Wednesday, March 19, 2008

The bullshit you call life

Ann had it right all along.

no one will understand that.
and no its no the baby part I'm referring too.

back in high school Laura Knight and Ann always did this weird thing. That i never much of at the time. But now completely understood why.

Kinda of feel like no one is helping me.
Give me something to grab on too.
something more than your raging bullshit.
words wobbly wood drifts mean absolutely nothing to me.

I want help. Of the third degree.

something to gain my composer. I'm hinting , that i getting ready for a break break down , but no one seems to want to knowledge it . So whatever. figure out some day.
or I'll die. And Hitler will tell me the truths of the universe.

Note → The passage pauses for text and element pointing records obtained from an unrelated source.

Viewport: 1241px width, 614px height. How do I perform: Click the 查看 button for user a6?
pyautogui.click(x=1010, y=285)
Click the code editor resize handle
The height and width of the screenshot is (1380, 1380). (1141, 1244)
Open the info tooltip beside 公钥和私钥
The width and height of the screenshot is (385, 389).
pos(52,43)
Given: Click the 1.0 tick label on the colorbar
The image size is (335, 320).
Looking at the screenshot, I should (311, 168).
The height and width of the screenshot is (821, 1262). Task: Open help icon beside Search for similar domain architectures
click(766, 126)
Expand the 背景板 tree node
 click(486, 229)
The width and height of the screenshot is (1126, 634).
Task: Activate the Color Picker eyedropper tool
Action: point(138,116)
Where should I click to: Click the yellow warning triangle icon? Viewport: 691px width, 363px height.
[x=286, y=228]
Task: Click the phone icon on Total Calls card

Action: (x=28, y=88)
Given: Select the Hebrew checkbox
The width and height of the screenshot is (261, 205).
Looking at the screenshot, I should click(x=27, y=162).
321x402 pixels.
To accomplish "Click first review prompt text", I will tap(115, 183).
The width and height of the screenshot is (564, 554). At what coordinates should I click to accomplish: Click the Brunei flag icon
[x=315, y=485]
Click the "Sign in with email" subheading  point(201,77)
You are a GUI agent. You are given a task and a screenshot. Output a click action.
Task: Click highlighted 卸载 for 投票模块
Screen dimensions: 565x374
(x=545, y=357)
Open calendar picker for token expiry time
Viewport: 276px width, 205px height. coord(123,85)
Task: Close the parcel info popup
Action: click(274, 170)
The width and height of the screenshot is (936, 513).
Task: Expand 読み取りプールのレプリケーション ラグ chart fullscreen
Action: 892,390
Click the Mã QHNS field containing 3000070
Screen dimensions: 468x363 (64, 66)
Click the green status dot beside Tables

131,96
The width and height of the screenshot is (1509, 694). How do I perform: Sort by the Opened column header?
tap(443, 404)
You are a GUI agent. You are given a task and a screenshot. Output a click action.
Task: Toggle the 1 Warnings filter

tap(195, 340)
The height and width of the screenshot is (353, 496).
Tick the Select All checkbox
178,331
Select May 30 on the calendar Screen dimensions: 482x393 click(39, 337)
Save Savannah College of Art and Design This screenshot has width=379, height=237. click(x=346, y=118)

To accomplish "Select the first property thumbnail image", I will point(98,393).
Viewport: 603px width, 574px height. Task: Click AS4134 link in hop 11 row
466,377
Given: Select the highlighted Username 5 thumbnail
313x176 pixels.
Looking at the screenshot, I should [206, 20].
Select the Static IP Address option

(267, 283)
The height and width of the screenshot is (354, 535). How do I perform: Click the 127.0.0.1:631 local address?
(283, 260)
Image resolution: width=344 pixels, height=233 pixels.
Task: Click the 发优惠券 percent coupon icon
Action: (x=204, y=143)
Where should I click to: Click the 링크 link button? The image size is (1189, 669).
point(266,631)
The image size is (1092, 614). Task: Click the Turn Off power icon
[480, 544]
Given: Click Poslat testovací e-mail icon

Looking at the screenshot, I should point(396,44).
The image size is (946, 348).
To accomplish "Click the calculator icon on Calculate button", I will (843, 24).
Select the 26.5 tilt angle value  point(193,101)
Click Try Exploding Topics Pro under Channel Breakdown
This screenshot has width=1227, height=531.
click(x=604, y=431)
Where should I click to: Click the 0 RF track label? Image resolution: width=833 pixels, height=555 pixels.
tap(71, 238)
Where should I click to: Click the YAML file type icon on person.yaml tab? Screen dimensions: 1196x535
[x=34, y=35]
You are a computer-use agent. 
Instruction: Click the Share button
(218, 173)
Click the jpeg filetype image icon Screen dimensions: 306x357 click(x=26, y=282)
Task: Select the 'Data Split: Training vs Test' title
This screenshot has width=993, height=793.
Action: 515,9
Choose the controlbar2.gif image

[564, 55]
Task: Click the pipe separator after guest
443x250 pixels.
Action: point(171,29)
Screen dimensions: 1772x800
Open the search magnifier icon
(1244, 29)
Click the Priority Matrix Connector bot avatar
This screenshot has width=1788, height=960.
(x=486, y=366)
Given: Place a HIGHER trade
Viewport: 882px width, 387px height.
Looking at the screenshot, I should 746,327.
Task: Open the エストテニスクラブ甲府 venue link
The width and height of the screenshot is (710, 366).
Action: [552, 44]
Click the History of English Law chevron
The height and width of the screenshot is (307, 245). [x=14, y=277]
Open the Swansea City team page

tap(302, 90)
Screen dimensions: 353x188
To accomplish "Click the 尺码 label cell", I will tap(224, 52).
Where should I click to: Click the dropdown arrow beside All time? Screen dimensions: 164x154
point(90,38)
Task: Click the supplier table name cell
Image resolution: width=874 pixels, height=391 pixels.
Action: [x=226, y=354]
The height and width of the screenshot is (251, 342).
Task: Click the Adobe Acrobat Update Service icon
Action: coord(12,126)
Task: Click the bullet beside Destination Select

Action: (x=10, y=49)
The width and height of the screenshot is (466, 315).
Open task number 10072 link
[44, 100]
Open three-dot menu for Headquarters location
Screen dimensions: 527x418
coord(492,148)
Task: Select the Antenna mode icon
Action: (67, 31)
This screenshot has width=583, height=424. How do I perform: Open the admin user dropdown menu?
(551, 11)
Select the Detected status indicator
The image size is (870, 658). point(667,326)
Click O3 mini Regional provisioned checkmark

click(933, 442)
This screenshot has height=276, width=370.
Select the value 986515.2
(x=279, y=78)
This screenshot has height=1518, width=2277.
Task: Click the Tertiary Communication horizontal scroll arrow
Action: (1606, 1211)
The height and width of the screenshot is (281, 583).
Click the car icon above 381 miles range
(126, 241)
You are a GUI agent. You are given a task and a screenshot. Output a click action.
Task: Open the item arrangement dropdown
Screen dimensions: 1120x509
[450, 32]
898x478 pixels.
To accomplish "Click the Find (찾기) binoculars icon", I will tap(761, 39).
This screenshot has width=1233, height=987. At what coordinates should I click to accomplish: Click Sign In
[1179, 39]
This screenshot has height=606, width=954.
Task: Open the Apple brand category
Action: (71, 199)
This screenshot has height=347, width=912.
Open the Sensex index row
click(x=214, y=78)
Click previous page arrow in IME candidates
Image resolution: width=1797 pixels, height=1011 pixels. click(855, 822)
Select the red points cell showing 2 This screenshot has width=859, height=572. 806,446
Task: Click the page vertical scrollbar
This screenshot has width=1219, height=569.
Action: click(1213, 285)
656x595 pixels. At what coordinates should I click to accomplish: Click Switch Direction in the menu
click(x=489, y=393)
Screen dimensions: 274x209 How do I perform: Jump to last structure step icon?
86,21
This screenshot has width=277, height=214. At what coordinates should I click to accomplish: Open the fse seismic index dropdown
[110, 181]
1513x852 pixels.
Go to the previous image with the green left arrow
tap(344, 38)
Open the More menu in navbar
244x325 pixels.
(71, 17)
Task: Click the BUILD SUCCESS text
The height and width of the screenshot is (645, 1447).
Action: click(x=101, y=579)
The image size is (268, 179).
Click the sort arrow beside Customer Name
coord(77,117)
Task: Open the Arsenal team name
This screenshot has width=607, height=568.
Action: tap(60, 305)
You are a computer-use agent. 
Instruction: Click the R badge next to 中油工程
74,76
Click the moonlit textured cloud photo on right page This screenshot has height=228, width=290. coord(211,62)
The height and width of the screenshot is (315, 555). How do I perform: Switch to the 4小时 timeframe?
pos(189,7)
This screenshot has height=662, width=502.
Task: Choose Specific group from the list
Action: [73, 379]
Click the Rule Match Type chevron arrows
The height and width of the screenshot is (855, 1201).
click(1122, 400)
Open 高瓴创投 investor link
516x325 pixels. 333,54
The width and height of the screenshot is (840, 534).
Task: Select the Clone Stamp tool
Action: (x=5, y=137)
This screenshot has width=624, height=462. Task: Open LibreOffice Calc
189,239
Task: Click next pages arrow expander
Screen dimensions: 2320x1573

I watch so many people dead.
They are dead because they doing live their life. Doing the same old same old bulshit day in and day out is not living. Standing off to the side lines is not living. Do something. You got it all. Live it , Experience everything.

Open your arms.

I want to find a bunch of people who just want to get away and start life somewhere worth it.

1 comment:

Mateo said...

Wish I could stop being such a Practical Patty and join you on an adventure. But with all this "life is what you make it" "carpe diem" "anything is possible" talk, I'd think you would be a tad more optimistic! Maybe you just need to eat some goomy bears.